-- Prompt 1 --
Answer these from the Saddleback College history text, one line each:
(a) In what year was Larry Stevens hired as Chancellor?
(b) Whom did the faculty union target to get rid of Stevens?
(c) What years does the text give for the Saddleback Library construction?
-- Prompt 2 --
Reproduce everything in the Saddleback College history text from "That effort was" down to "protect against students!)".
-- Prompt 3 --
Write the next part of the Saddleback College history text, picking up right after its final line.

-- Provided passage --
San Juan Capistrano, 1964
    (For more about this early period, see our College History page. See also Saddleback College's Making History, 2001--a series of interviews of early Saddleback College faculty. Coming soon: Making History, part 2, by Ana Maria Cobos. See College History, 69-89.)


* * *
Saddleback College, North Campus (1979)






1982-1985
The STEVENS years
    In 1982, Larry Stevens was hired as Chancellor, and he proved to be a terrible autocrat. (I believe that that was the point of his hire.) To get rid of him, the faculty union targeted his trustee supporters. The focus, then, became the special election of late 1985. (See The Larry Stevens Years)
    That effort was successful. (See 1982: The district hires Larry Stevens and learns to regret it.) Trustees were replaced and Stevens was let go. It was a major victory for the faculty and the faculty union, some leaders of which were still feeling their oats in 1996, when the union took a disastrous turn, as explained immediately below.
    The district grew and experienced the usual ups and downs and internal conflicts. Nothing too out of the ordinary, really. It had a pretty good reputation, I guess. Some called it the "jewel" of the CC system. 
    Now, we're skippin' to 1996, the era with which I am most familiar. 
    To read more about the intervening years, especially the disastrous Stevens Chancellorship, go to HEADLINES, which covers all years up to the present. 

Saddleback Library construction, 1972-3
A might "fortress" is our Library (to better protect against students!)
* * *






1996
2. CORRUPT UNION LEADERSHIP: THE OLD GUARD.

-- Excerpted data --
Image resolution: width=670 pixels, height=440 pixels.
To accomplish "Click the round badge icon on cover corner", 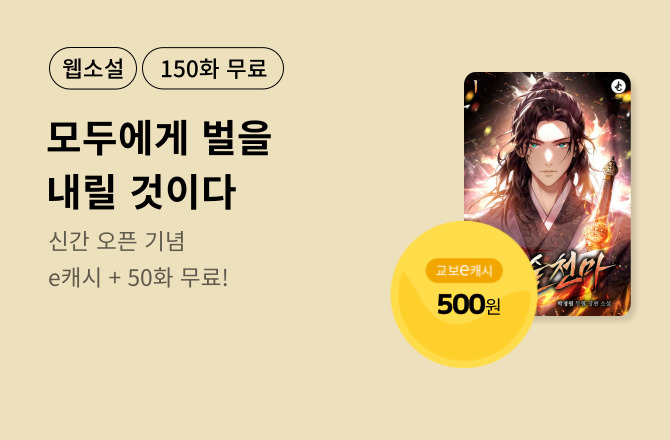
* * *
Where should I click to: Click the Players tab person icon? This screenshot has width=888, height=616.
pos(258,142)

-- Result 1 --
(a) 1982
(b) His trustee supporters
(c) 1972-3

-- Result 2 --
That effort was successful. (See 1982: The district hires Larry Stevens and learns to regret it.) Trustees were replaced and Stevens was let go. It was a major victory for the faculty and the faculty union, some leaders of which were still feeling their oats in 1996, when the union took a disastrous turn, as explained immediately below.
    The district grew and experienced the usual ups and downs and internal conflicts. Nothing too out of the ordinary, really. It had a pretty good reputation, I guess. Some called it the "jewel" of the CC system. 
    Now, we're skippin' to 1996, the era with which I am most familiar. 
    To read more about the intervening years, especially the disastrous Stevens Chancellorship, go to HEADLINES, which covers all years up to the present. 

Saddleback Library construction, 1972-3
A might "fortress" is our Library (to better protect against students!)

-- Result 3 --
    By the mid-90s, a small crew of variously disgruntled, greedy, or ambitious faculty controlled the Faculty Association (the union) and its substantial war chest. Operating informally and in secret, the union leadership seemed to follow no rules; it failed to adopt valid bylaws; indeed, the FA wasn’t properly registered with the California Teachers Association (CTA, the parent union) until 1997, when reform-minded faculty started to ask questions about their rogue union. (See Time for Pie) 
    The union of this era was stunningly corrupt, its leadership utterly unaccountable. It was directed by a highly secretive core group who seemed to feel no obligation whatsoever to include faculty at large in its deliberations/machinations.
Sharon MacMillan,
Old Guard P/VP
    Some in this group saw themselves as thwarted and oppressed by real or imagined cabals at Saddleback or Irvine Valley colleges. Others sought specifically to maintain the district’s then-high salaries, especially for senior faculty, apparently at any cost. Others seemed interested in settling old scores against administrators and colleagues. A few had administrative ambitions. (Chemistry instructor Raghu Mathur was among this group. For a glimpse at his pre-administrative years, see Mathur is Censured for Lying.) Some had committed remarkably unprofessional deeds and needed a powerful and corrupt union to protect them. (See The Character of the Opposition.) Toward securing such ends, the “Old Guard,” as it came to be known (at least among Dissenters), concentrated on a single objective: to control the seven-member, elected Board of Trustees (BOT), a body that directly or indirectly controlled every aspect of the district and its colleges. (Today, the BOT oversees the expenditure of about $450 $700 million in taxpayer dollars. —7/16)


Trustee Fuentes' Spanish Adventure, Part II




Trustee Fuentes' Spanish Adventure, Part I 

3. 1996 TRUSTEES RACE: anything goes to protect "life as we know it"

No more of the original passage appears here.